Brad Scott, regional administrator for the General Services Administration -- the federal agency that manages construction and operation of federal buildings -- credited Emerson and U.S. Sen. Kit Bond with providing major input into the design of the building.
"They wanted the public to be able to see the vista of the Mississippi River," Scott said. "The courthouse, we believe, reflects Cape Girardeau very well."
Cy Houston, director of the GSA's project management division in Kansas City, Mo., said modern federal courthouses are complex buildings that feature separate areas for the judges, prisoners and the public.
Houston said the public only has access to about a third of the building.

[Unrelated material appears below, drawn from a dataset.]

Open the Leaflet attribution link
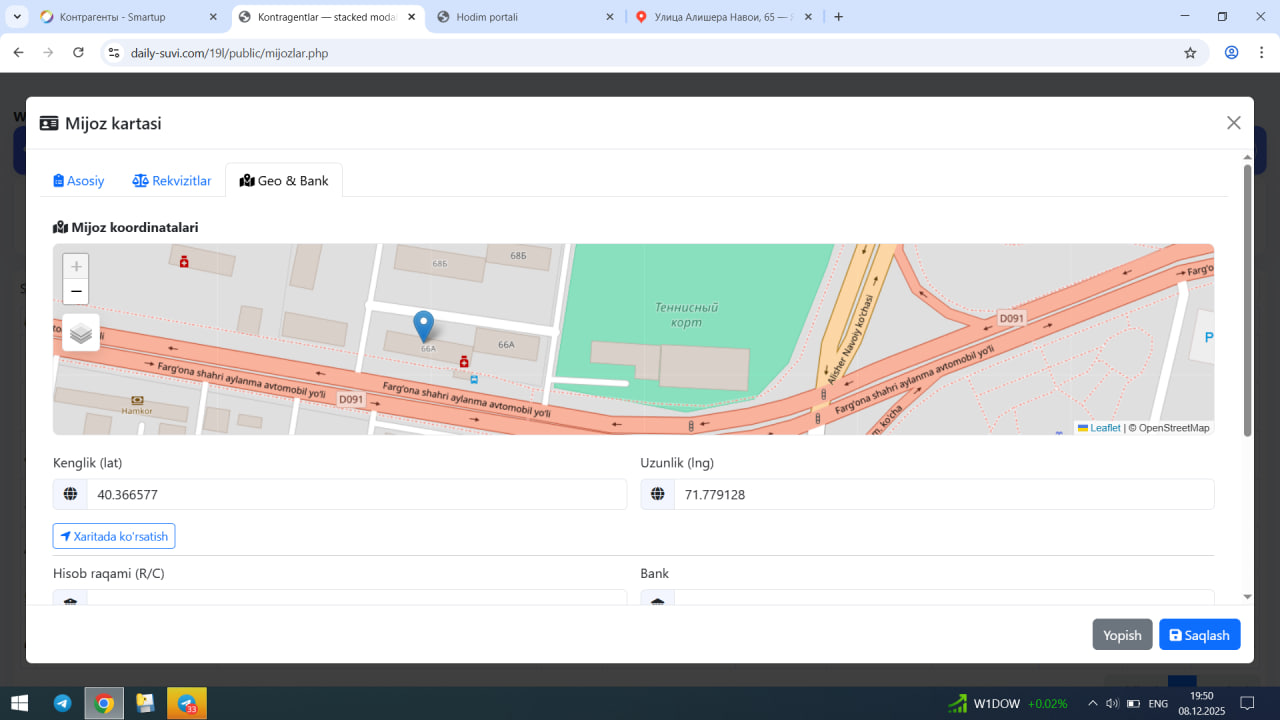Screen dimensions: 1280x720 [1104, 428]
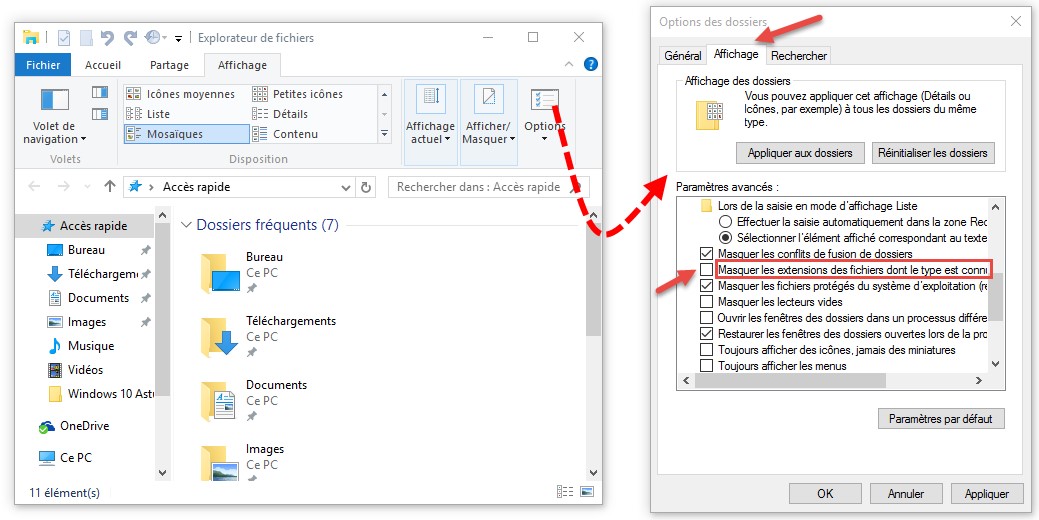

The federal courthouse is "substantially complete," Scott told reporters and others on the tour even as interior work continued on one of the building's three courtrooms.

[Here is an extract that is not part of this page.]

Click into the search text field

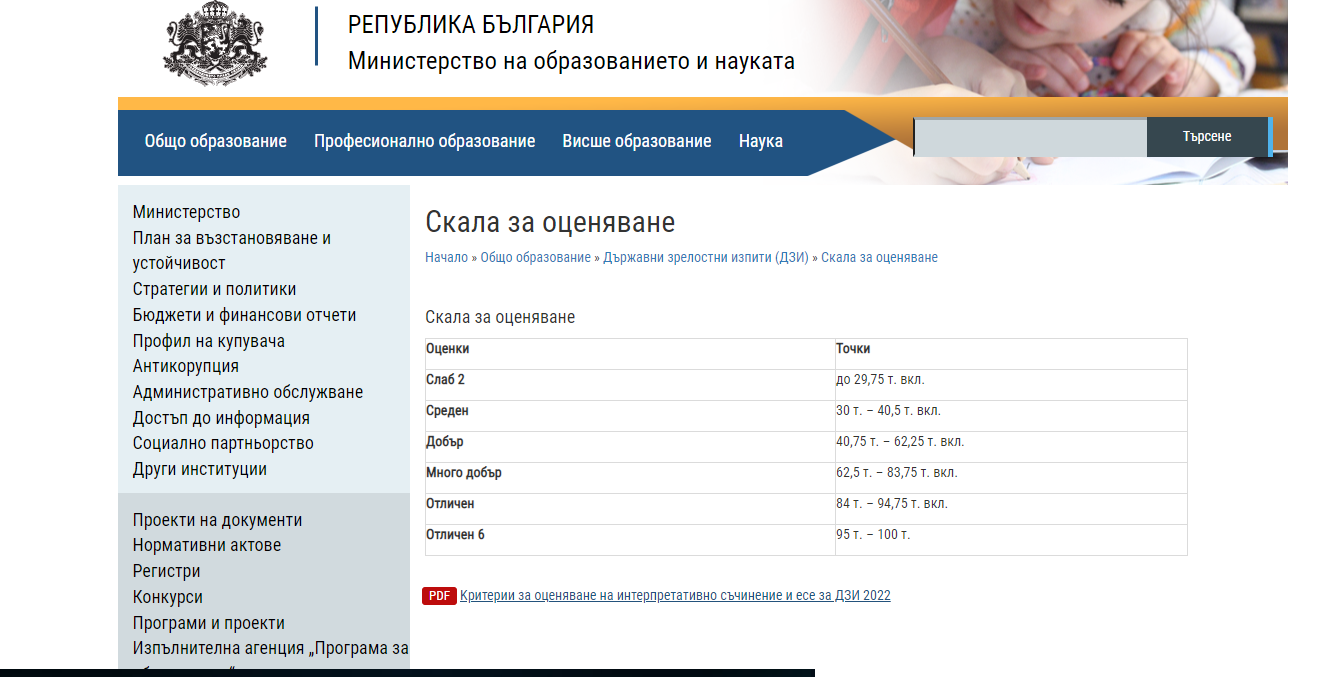tap(1030, 137)

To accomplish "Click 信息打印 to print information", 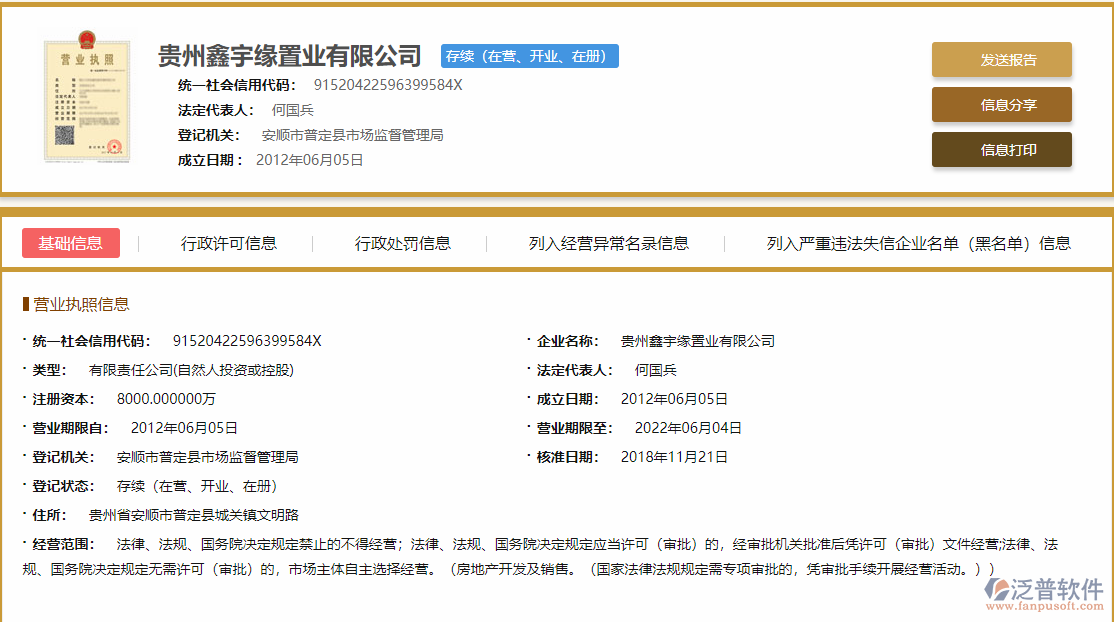I will 1001,149.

The U.S. Marshals Service will move into the building first for security reasons, Scott said. "The Marshals Service will do a shakedown starting May 20," he said. "It is about a 30-day shakedown."
Other federal agencies are expected to start moving into the building in late June. The federal courts should be in operation by July, Scott said.
Emerson, Bond and U.S. Sen. Claire McCaskill will have offices on the main floor of the courthouse, just off the towering lobby with its four-story, domed atrium.
Emerson said she and her staff likely won't move into the new courthouse until August.
Scott and Emerson said the new courthouse has overcome everything from design hurdles to most recently the replacement of defective carpet.
But Scott said the courthouse, named for the late Cape Girardeau lawyer Rush H. Limbaugh Sr., is a state-of-the-art facility.
The courtrooms will have high-tech tables and a high-tech podium for lawyers so they can electronically offer trial exhibits and documents on computer monitors. The jury boxes will be outfitted with computer monitors so jurors easily can view the exhibits and documents.
"You can do basically a paperless trial," said assistant U.S. attorney Larry Ferrell as he toured one of the spacious courtrooms.
Scott said the new courthouse is solidly anchored to withstand a major earthquake.
"If the big one hits, the soil will sink and this building will be standing tall," he said.